**The problem:** Which lines of the material below contain the word "should"? Pick out each one and copy it. Case counts.

--- BEGIN Materials provided ---

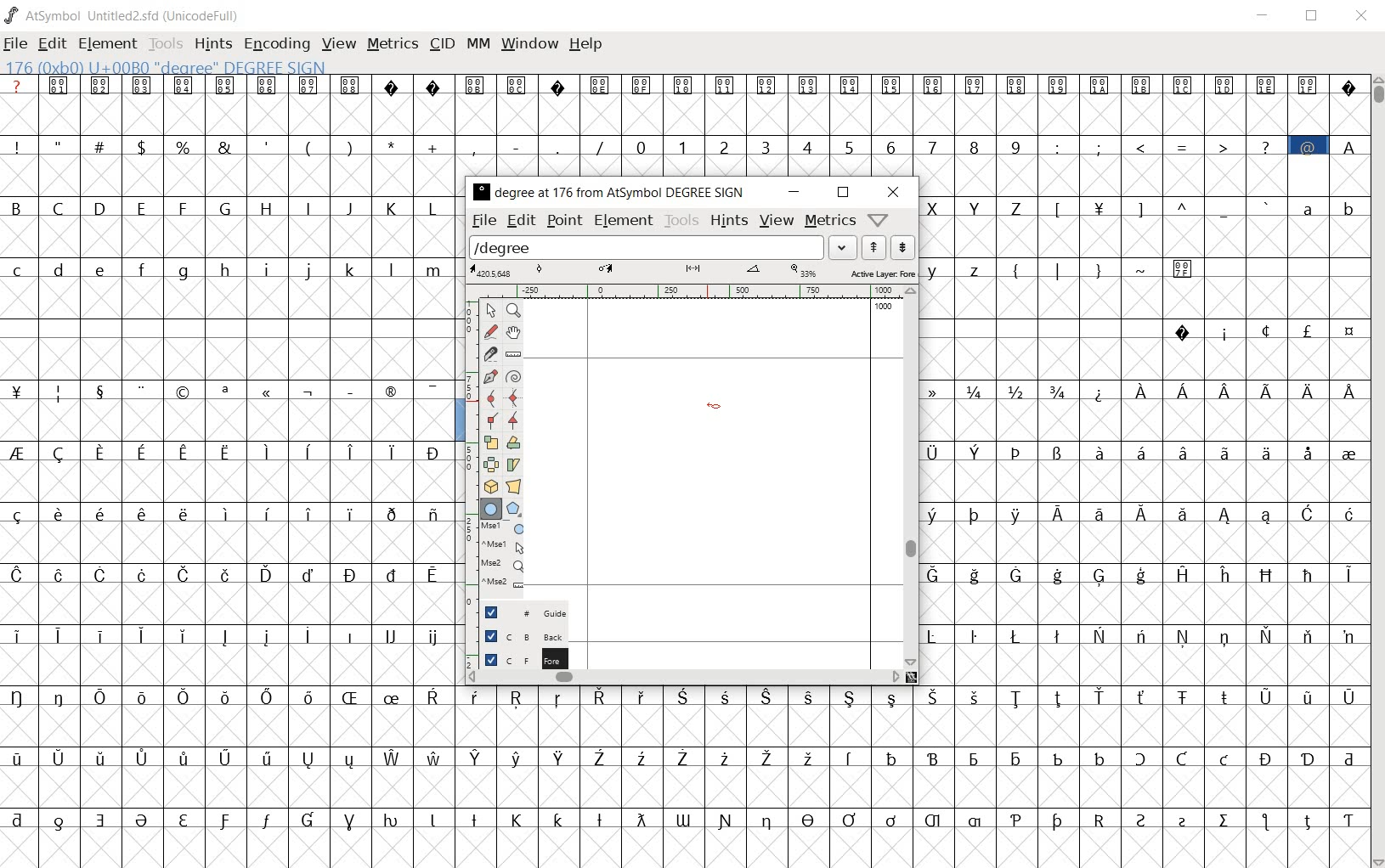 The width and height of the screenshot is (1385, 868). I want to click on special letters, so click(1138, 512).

--- END Materials provided ---
--- BEGIN Materials provided ---

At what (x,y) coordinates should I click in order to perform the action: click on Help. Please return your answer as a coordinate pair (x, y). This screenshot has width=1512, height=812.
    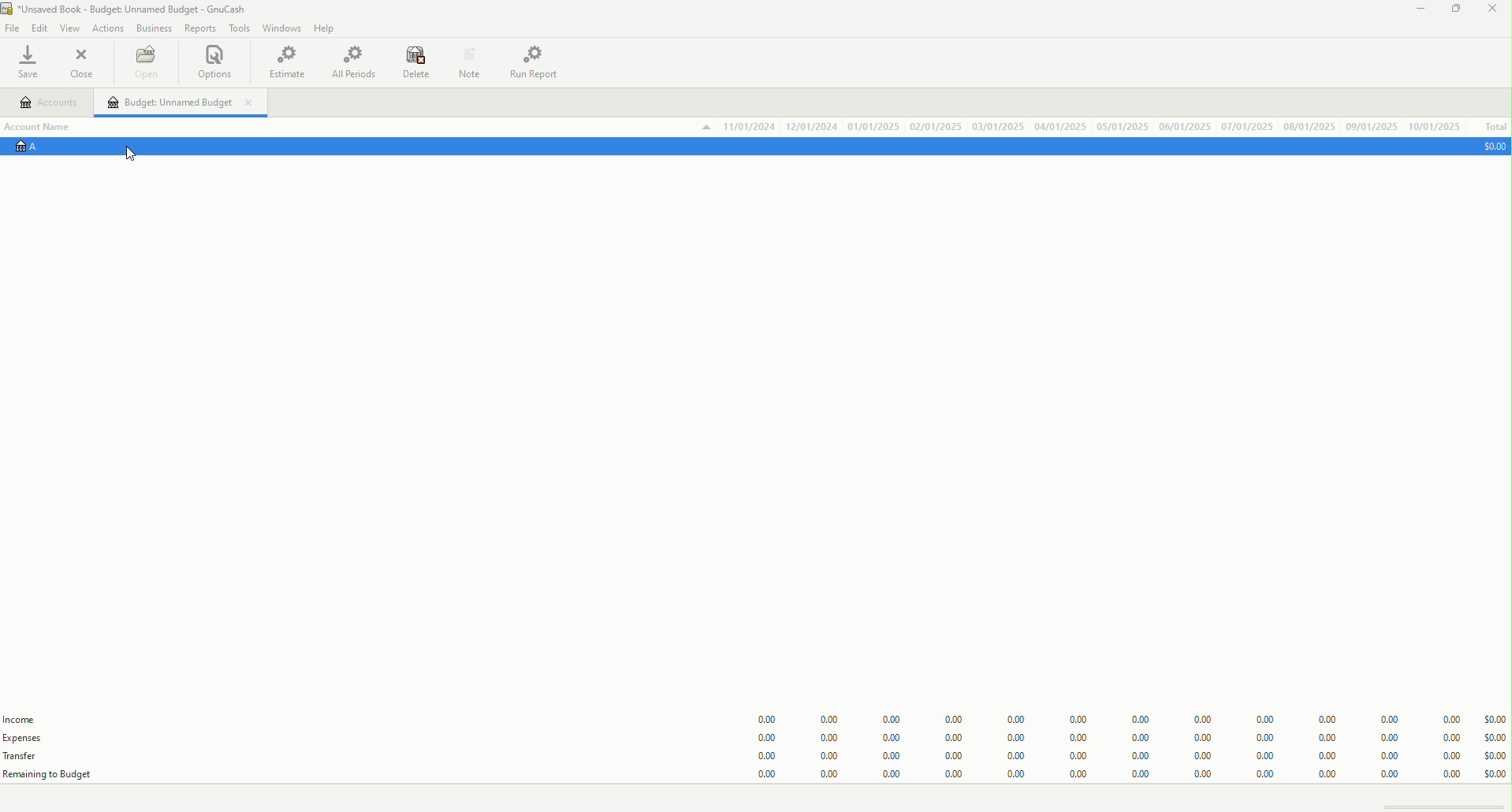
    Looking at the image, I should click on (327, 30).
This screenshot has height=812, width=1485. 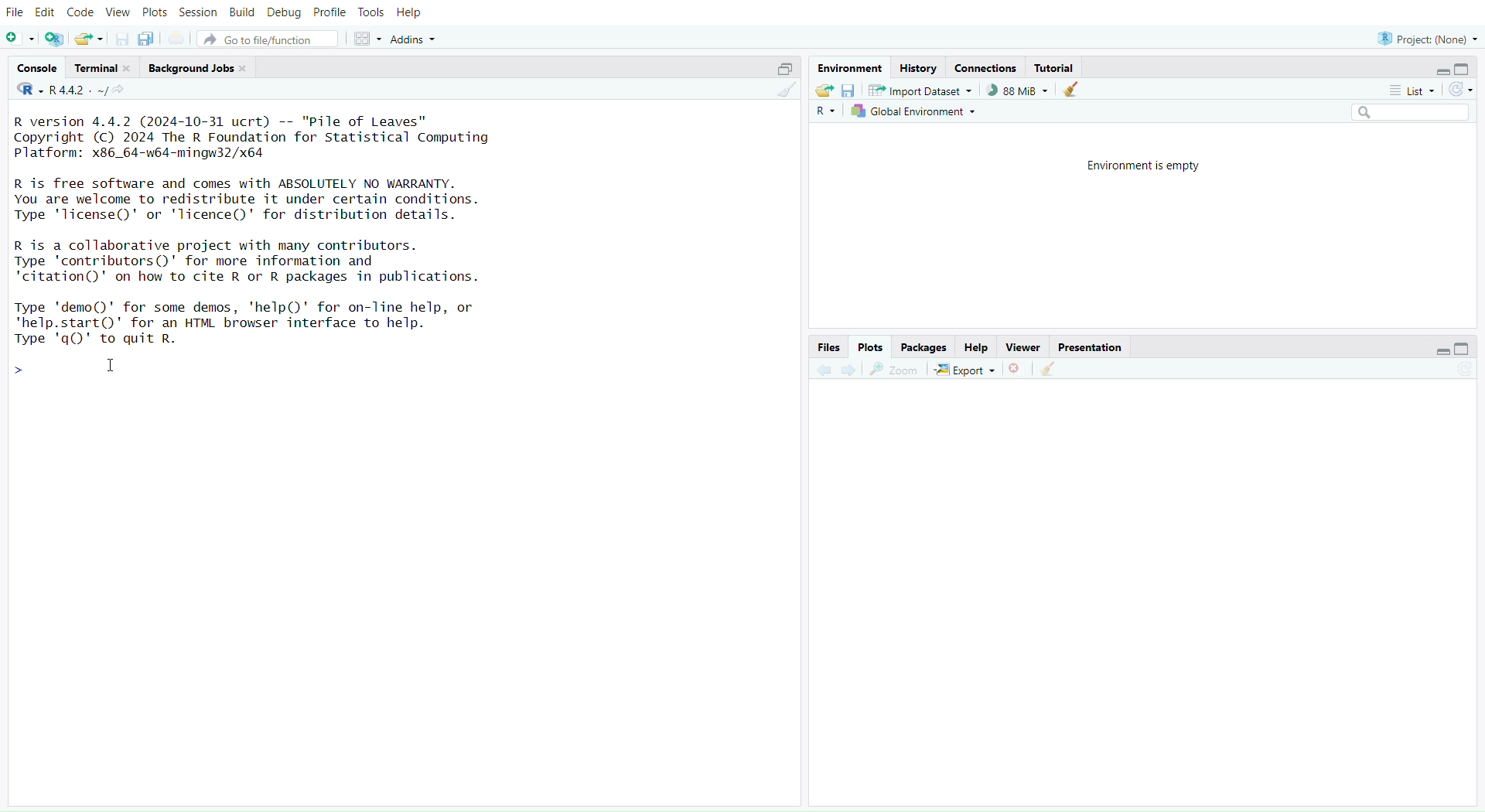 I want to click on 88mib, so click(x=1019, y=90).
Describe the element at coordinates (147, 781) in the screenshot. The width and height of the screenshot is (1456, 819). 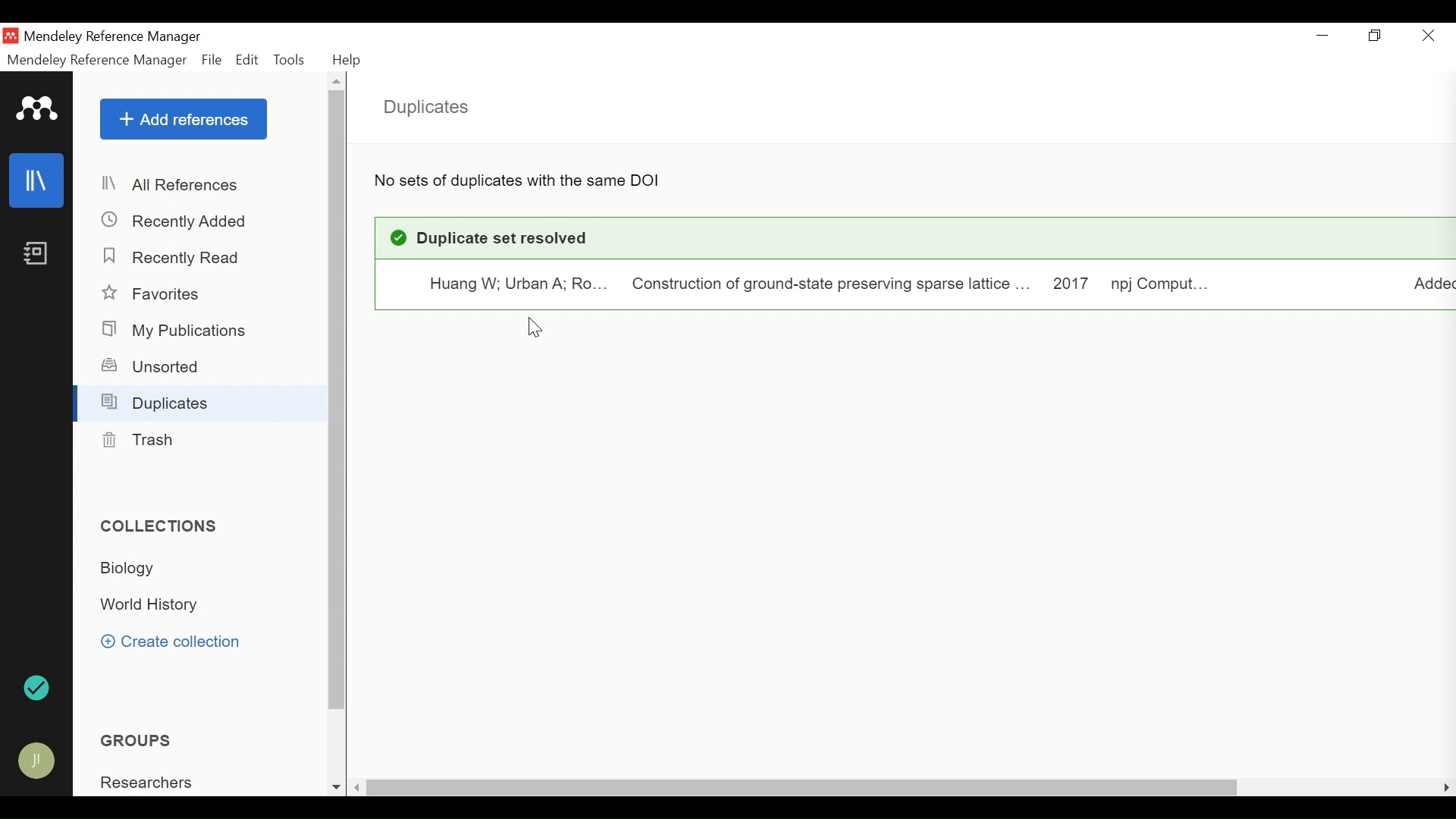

--- END Materials provided ---

**Result of the task:**
At what (x,y) coordinates should I click in order to perform the action: click on Help. Please return your answer as a coordinate pair (x, y). This screenshot has width=1512, height=812.
    Looking at the image, I should click on (327, 30).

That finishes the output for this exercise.